#600

Father messaged wife on WhatsApp to say he had just finished his first Snowdonia peak climb before falling to his death and laying undiscovered for months, inquest hears

Mail Online, November 13, 2024

I’m afraid when I hear people misusing tenses of the verb ‘to lie’ I file them under the heading Stupid. Really, no sub-editor should get this wrong.

Here is my explanation from Style Matters:

 

  • lay: This is the past tense of the verb ‘to lie’ as in ‘I lay on the ground yesterday’ and is also the transitive verb (transitive means it must take an object; it cannot stand alone) ‘to lay’ as in ‘the hen lays eggs’ or ‘I am going to lay the table’. The past tense of ‘to lay’ is ‘laid’. Of course, as everyone knows, ‘lay’ and ‘laid’ are also colloquial sexual expressions and great care must be taken to avoid an inadvertent double meaning. However the chief offence is using ‘lay’ instead of ‘lie’, as in ‘I’m going to lay down’, ‘She is laying on the bed’ or ‘The lion lays in wait for its prey’, or using ‘laid’ instead of ‘lay’, as in ‘He laid on his bed’. To complete the confusion there is the verb ‘to lie’ or tell an untruth. This one is comparatively simple, however.

    A brief tour round the tenses:

    to lie (as in recline)

    present: I lie on the bed, he lies on the bed/I am lying on the bed

    past: I lay on the bed, he lay on the ground

    participle (with a form of have) I/he/we have/has/had lain on the bed

    Note that the word ‘laid’ does not exist in this verb.

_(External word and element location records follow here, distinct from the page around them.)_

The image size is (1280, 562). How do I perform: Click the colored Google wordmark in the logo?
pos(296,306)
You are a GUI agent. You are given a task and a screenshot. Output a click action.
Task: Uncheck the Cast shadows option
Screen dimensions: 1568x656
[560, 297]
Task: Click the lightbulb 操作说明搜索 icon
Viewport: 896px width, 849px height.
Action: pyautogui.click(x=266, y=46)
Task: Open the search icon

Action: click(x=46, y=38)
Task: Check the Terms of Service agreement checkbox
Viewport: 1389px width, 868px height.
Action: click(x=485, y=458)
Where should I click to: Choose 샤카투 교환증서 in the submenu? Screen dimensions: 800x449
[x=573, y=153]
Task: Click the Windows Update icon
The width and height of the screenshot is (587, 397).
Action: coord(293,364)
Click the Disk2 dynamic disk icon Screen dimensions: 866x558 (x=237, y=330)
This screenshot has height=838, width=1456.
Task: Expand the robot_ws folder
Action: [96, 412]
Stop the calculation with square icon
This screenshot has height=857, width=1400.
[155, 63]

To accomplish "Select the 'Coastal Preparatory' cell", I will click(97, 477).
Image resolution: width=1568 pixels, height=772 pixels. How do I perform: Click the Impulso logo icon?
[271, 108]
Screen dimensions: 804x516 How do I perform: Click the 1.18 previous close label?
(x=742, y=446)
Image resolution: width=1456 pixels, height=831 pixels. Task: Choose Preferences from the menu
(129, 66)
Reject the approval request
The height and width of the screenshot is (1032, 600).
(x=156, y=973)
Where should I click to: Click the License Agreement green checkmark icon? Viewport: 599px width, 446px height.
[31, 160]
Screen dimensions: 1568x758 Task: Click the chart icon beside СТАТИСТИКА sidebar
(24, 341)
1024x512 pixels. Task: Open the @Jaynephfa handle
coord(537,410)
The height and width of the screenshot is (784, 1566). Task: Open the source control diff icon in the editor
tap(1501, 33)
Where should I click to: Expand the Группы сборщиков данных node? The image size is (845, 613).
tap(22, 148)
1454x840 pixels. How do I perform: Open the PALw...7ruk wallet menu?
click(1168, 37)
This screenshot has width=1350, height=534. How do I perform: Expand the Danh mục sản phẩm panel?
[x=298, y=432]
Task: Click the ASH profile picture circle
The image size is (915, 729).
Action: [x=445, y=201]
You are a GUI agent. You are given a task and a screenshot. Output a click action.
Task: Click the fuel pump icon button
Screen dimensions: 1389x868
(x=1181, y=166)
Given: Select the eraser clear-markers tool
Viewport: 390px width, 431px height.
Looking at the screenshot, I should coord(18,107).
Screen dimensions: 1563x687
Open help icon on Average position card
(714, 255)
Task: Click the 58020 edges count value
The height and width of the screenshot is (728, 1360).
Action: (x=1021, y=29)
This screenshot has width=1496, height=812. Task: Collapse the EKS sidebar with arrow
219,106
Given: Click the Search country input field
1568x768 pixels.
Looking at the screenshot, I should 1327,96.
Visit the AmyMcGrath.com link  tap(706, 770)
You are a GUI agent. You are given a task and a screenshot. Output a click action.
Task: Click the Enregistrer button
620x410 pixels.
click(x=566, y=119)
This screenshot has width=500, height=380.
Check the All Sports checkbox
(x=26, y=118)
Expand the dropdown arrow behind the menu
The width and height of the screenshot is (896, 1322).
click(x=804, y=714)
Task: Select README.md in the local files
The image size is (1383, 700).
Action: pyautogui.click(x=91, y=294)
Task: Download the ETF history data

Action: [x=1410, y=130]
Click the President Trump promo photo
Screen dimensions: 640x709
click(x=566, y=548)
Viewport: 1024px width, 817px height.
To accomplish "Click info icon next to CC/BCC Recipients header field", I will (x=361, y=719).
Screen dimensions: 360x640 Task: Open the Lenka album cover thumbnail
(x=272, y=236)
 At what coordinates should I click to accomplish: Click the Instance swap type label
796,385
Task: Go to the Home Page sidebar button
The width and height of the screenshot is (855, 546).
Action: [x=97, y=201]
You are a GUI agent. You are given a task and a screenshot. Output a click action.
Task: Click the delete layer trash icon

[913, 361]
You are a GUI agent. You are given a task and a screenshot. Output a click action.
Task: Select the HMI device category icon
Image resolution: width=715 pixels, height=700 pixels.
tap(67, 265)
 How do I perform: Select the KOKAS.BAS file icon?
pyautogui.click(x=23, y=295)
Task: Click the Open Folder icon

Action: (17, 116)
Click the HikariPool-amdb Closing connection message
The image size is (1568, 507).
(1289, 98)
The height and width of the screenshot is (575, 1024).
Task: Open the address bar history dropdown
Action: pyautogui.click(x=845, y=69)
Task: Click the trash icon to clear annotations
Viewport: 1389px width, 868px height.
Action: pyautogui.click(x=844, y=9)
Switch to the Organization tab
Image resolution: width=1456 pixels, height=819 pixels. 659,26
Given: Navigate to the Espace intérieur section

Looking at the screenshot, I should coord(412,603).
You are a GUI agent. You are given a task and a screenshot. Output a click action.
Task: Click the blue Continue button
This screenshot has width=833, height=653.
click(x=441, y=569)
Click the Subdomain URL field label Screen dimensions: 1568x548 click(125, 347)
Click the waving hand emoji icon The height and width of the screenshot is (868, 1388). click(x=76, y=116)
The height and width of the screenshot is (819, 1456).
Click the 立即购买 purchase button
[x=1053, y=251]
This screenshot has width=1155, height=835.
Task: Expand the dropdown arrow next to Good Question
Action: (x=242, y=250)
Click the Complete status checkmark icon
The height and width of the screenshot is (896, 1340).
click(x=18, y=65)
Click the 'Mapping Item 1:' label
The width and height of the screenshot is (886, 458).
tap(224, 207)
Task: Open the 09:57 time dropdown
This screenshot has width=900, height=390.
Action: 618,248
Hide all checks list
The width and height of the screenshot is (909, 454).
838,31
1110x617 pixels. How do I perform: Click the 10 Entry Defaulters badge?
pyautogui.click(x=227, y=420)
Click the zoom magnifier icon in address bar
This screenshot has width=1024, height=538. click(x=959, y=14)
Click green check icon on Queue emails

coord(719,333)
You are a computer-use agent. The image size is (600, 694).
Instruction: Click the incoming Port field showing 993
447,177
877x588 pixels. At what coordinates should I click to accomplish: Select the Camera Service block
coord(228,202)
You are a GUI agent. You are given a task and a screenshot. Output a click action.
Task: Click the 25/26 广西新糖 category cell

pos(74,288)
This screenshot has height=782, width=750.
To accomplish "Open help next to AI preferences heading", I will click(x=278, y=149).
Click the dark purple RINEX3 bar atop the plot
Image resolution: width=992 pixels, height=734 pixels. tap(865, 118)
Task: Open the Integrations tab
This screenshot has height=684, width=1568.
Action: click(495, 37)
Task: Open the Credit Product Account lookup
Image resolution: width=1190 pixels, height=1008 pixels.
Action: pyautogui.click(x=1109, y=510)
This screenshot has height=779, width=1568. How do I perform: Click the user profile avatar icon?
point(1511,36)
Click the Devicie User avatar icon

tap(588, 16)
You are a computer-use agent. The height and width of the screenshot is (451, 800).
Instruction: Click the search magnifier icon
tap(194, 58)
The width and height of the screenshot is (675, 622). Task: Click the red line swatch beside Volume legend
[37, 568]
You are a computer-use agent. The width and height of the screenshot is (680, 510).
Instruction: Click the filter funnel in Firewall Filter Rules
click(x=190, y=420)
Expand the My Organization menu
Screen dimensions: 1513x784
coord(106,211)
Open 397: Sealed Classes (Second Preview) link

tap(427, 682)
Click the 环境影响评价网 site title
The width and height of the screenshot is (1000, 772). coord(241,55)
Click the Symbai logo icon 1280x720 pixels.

    to lay (as in to put or place, followed by an object)

    present: I lay the table, the hen lays eggs/I am laying the table

    past: I laid the table, the hen laid eggs

    participle: I/she have/has/had laid the table

    Note: this is the only polite use for the word ‘laid’.

    to lie (as in to tell an untruth)

    present: I lie, he lies/he is lying

    past: I/he lied

    participle: I/he have/has/had lied

    You will see that there are numerous opportunities for double meanings even if you are being perfectly accurate. If you see such a pitfall looming, at all costs find another form of words. If you are about to use the word ‘lay’ at all, and you are not 100 per cent sure that it is correct, check. There are few errors that betray ignorance as much as this one. Incidentally, British writers use ‘lie of the land’ while Americans say ‘lay of the land’.